INPUT –
::::

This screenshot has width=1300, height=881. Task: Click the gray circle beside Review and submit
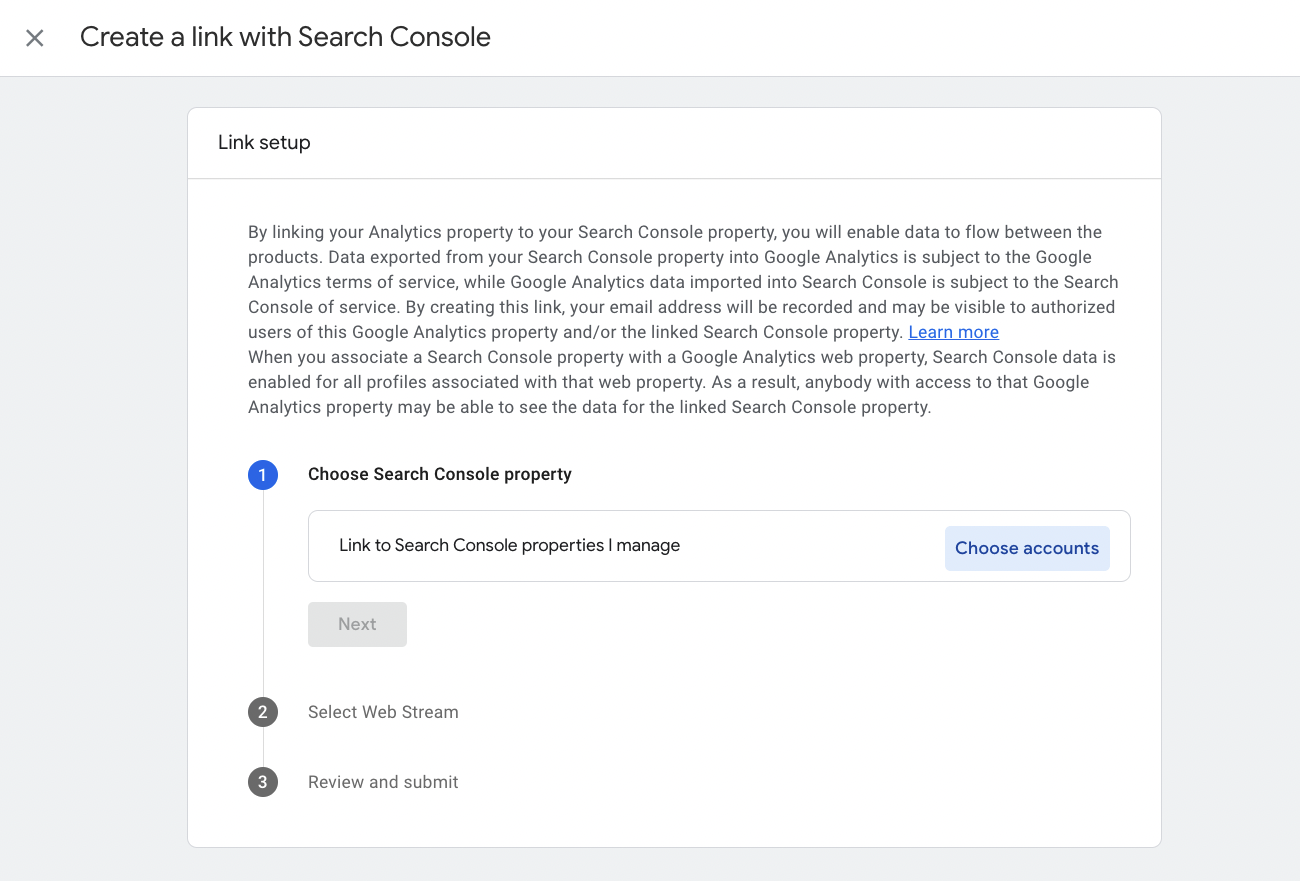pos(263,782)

::::

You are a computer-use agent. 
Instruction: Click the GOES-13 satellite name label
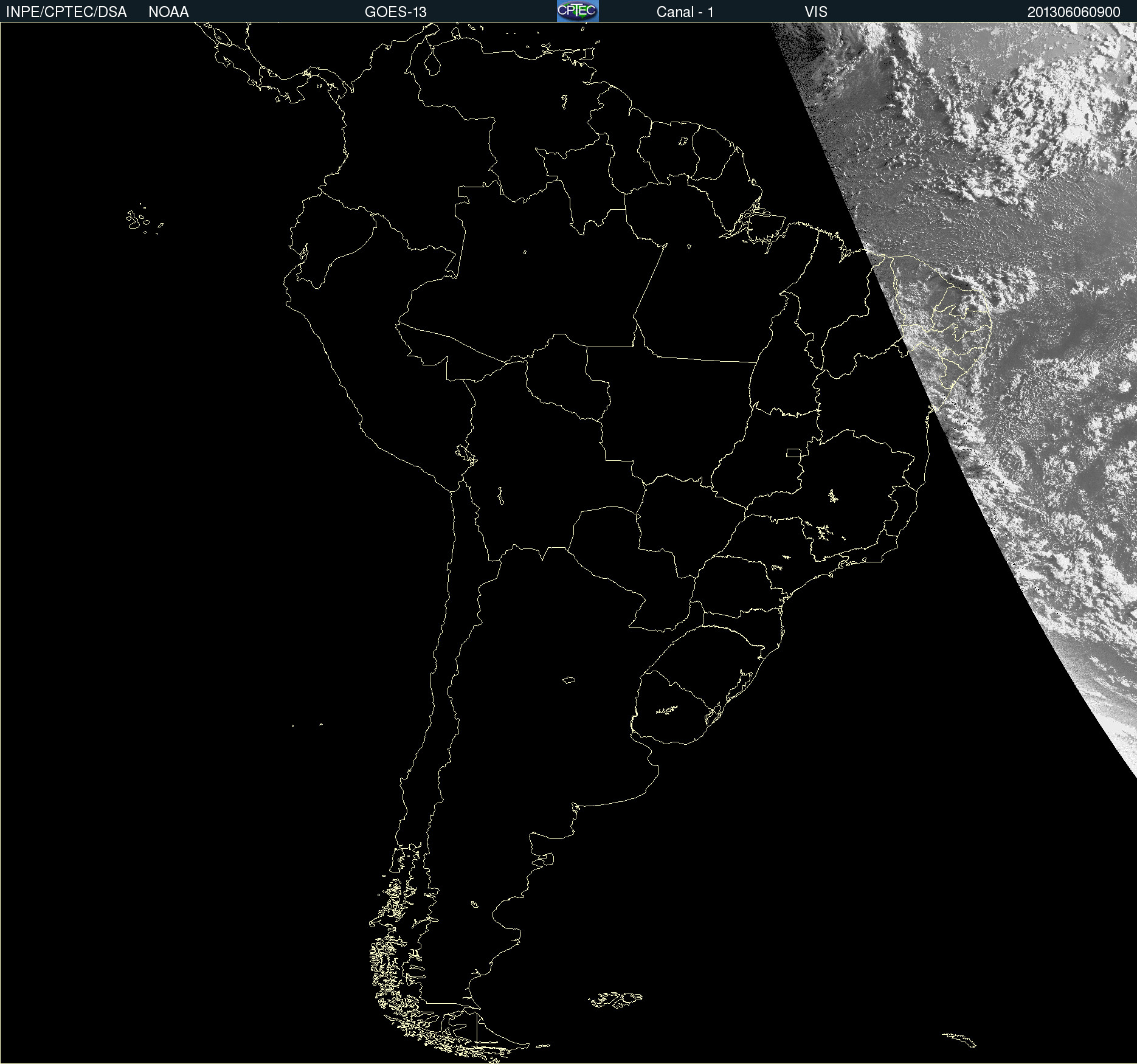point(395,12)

::::

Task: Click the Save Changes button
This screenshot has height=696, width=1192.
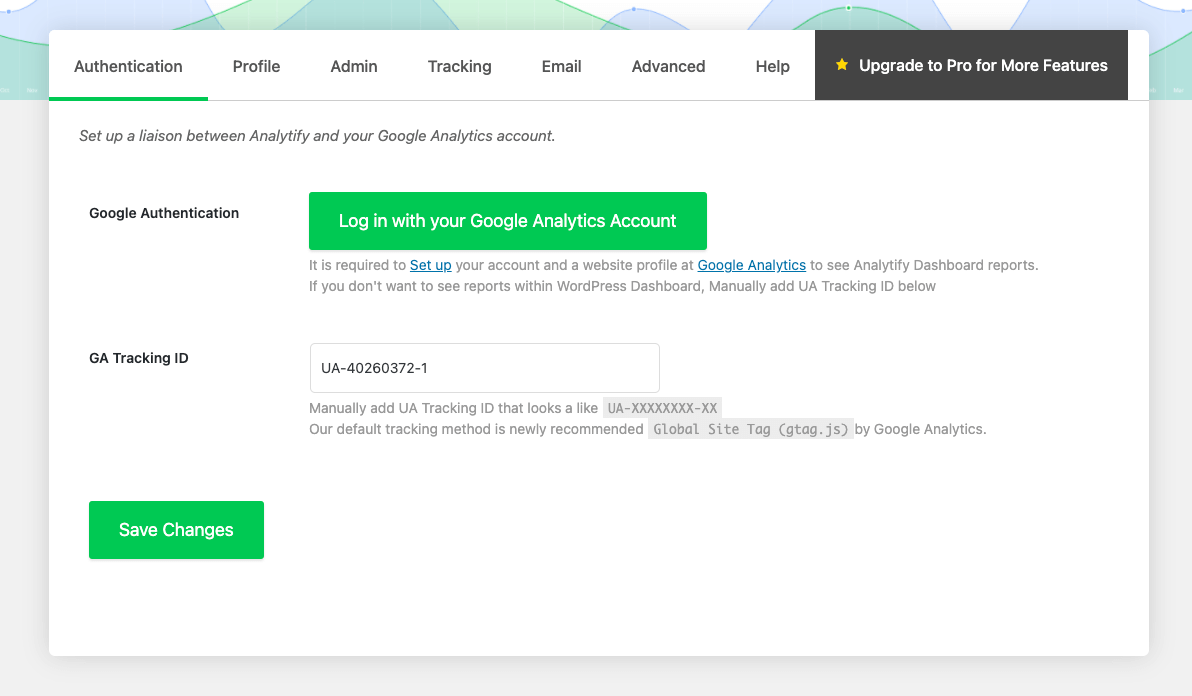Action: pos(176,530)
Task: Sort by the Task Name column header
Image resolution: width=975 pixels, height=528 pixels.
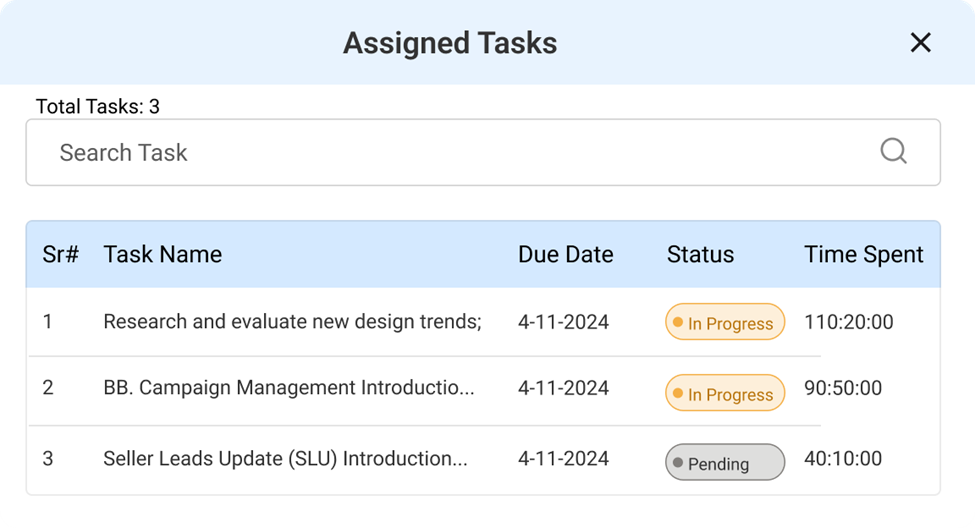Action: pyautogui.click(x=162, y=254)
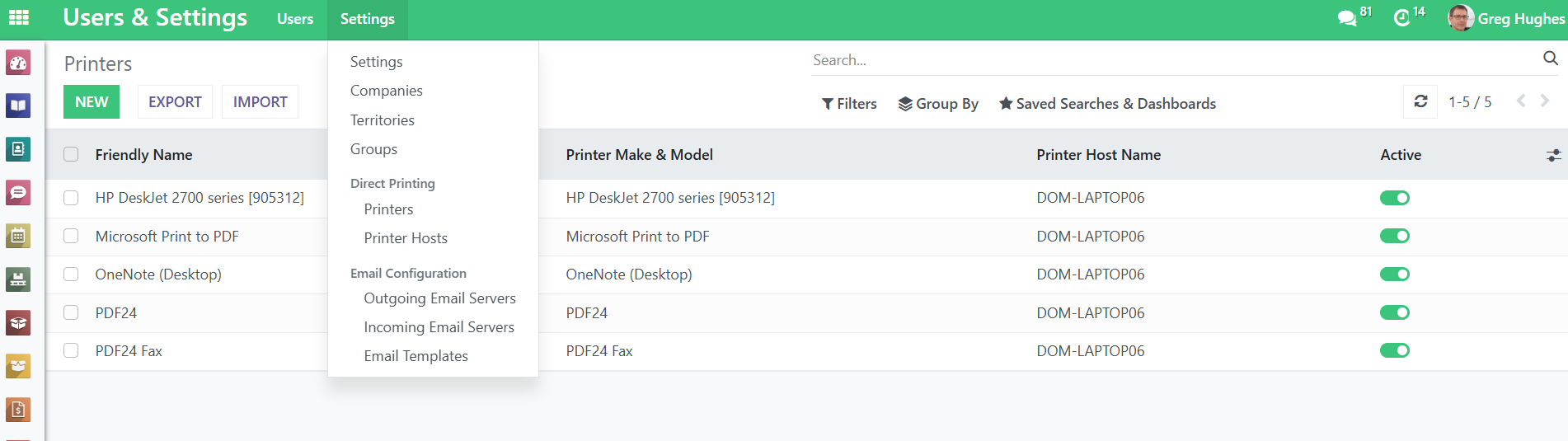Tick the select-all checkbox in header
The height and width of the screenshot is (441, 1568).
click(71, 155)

::::

Produce an exact reproduction of the listing above, limited to the lines starting at the line with "Task: Click the Save Changes button" and ending at the line with "Task: Sort by the Task Name column header", both kept, with every picture left out.

Task: Click the Save Changes button
This screenshot has height=696, width=1192.
Action: pos(176,530)
Task: Sort by the Task Name column header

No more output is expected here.